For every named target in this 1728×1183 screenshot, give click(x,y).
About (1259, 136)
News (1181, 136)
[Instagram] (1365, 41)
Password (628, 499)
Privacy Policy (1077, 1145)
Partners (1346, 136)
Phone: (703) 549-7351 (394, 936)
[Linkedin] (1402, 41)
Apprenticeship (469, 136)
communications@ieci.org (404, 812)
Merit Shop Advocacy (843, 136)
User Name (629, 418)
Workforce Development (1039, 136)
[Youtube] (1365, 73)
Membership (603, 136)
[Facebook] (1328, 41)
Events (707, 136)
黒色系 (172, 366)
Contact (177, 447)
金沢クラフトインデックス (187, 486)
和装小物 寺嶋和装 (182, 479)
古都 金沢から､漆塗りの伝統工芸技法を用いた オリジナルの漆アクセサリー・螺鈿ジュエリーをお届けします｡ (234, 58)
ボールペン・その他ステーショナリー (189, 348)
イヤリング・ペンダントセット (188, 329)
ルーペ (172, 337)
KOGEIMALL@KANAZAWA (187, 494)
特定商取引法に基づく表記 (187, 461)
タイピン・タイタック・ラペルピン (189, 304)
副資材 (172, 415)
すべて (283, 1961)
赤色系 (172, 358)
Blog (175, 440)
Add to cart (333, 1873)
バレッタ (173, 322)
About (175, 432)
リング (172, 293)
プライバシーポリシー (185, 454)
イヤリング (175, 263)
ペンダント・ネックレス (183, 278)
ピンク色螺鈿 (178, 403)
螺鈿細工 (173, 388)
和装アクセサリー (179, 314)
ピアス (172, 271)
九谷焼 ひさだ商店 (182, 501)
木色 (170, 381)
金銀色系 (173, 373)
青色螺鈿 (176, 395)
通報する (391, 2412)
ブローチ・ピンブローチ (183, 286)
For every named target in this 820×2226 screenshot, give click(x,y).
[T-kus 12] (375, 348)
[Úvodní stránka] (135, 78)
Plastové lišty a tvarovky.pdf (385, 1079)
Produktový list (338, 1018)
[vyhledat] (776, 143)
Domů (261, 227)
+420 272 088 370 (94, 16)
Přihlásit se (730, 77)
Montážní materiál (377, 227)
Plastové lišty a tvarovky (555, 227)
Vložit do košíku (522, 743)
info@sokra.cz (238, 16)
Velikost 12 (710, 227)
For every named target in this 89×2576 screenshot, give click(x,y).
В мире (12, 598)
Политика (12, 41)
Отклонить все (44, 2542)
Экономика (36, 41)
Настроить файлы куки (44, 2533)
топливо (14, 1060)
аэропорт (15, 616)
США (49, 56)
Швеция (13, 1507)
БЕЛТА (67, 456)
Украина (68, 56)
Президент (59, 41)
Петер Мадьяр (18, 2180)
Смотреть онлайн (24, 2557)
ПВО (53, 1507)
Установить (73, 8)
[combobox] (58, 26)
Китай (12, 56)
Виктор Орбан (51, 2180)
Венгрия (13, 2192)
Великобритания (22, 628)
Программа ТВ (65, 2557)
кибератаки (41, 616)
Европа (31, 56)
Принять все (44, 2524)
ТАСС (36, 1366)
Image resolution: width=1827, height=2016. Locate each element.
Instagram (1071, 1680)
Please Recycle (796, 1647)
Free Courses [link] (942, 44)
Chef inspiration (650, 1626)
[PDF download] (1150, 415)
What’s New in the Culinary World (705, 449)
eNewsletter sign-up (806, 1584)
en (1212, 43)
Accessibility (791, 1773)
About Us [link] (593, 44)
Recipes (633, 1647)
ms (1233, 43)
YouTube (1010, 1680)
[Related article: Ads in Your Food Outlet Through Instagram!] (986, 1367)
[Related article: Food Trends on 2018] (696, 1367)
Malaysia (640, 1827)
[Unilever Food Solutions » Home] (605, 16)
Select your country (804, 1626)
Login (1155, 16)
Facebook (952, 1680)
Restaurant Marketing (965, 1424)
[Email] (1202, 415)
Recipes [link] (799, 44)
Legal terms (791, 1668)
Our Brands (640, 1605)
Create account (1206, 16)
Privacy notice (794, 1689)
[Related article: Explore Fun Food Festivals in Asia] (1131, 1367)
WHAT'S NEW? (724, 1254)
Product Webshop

*WORK TO BE COMPLETED*
In the entries above, one line contains "青色螺鈿 (176, 395)" and another contains "Президент (59, 41)". Reproduce exactly those two lines and the lines between them, nothing else.

*RESULT OF THE TASK*
青色螺鈿 (176, 395)
通報する (391, 2412)
ブローチ・ピンブローチ (183, 286)
For every named target in this 820×2226 screenshot, give click(x,y).
[T-kus 12] (375, 348)
[Úvodní stránka] (135, 78)
Plastové lišty a tvarovky.pdf (385, 1079)
Produktový list (338, 1018)
[vyhledat] (776, 143)
Domů (261, 227)
+420 272 088 370 (94, 16)
Přihlásit se (730, 77)
Montážní materiál (377, 227)
Plastové lišty a tvarovky (555, 227)
Vložit do košíku (522, 743)
info@sokra.cz (238, 16)
Velikost 12 (710, 227)
For every named target in this 89×2576 screenshot, give click(x,y).
В мире (12, 598)
Политика (12, 41)
Отклонить все (44, 2542)
Экономика (36, 41)
Настроить файлы куки (44, 2533)
топливо (14, 1060)
аэропорт (15, 616)
США (49, 56)
Швеция (13, 1507)
БЕЛТА (67, 456)
Украина (68, 56)
Президент (59, 41)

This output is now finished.